Ultimately, because it had the best performance on the model and displayed the least overfitting, we should use our simple Decision Tree (‘Tree’) when making predictions on the data, even though it is not as detailed as some of the other models we trained. This shows that relatively ‘primitive’ models are sometimes the best to use on certain data, because they are less prone to overfitting on training data.

We also learned that certain features in the dataset are more important than others, these being the BARTHAG, adjusted efficiency difference, and seed columns. So, I will probably take a look at these columns the next time I fill out my March Madness bracket, as they seem to have the most impact.

However, the main thing we learned is that the NCAA tournament is called ‘March Madness’ for a reason, as even our best model could only predict the finish of a postseason team with 54% accuracy. In other words, don’t expect to fill out a perfect bracket anytime soon, no matter how many models you build.

On the bright side, the mean absolute error score of our best model’s predictions was only a 0.66, which shows that on average, our model was very close to the correct prediction even when it was wrong (reminder: predicting ‘2nd’ for the actual champions would be considered close, while predicting ‘R68’ would be considered not close - ordinal data!)

Lastly, it is important to remember that the dataset we used is flawed, in that it contained data from the actual March Madness games.
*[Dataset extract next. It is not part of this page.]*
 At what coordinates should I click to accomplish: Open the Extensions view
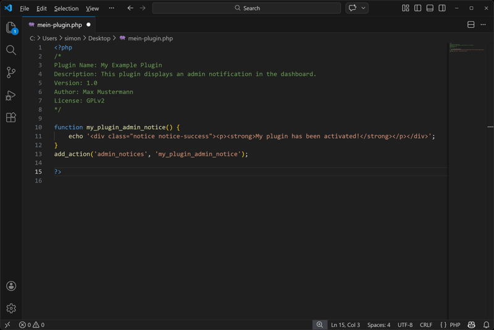[x=11, y=117]
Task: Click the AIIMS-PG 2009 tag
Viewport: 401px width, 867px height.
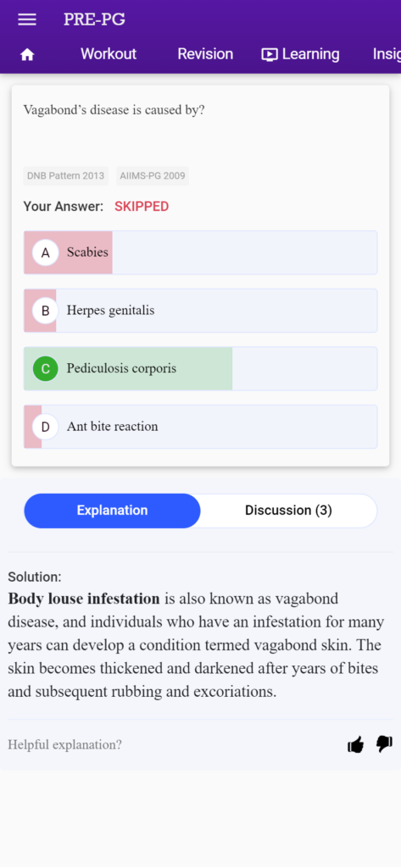Action: tap(153, 176)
Therefore, the conclusions we drew from this dataset are not entirely reliable, even though we did remove some of the issues in the ‘Features of the Dataset’ section.

Summary#

In this project, I attempted to build a model to predict where a team would finish in the March Madness tournament. First, I removed and added some features, before constructing a variety of models in order to see which one would work the best (the Decision Tree on two features ended up working the best). I then also looked at which features were most important in determining a team’s predicted finish (the three most important features were BARTHAG, Adjusted efficieny difference, and seed).

References#

Your code above should include references. Here is some additional space for references.
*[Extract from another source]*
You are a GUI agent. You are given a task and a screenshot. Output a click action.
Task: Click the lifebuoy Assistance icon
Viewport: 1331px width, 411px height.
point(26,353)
What is the source of your dataset(s)?

https://www.kaggle.com/datasets/andrewsundberg/college-basketball-dataset

List any other references that you found helpful.

Course notes

XGB source: https://www.kaggle.com/code/alexisbcook/xgboost

ChatGPT helped with feature_importances_ and various other smaller bugs that I ran into.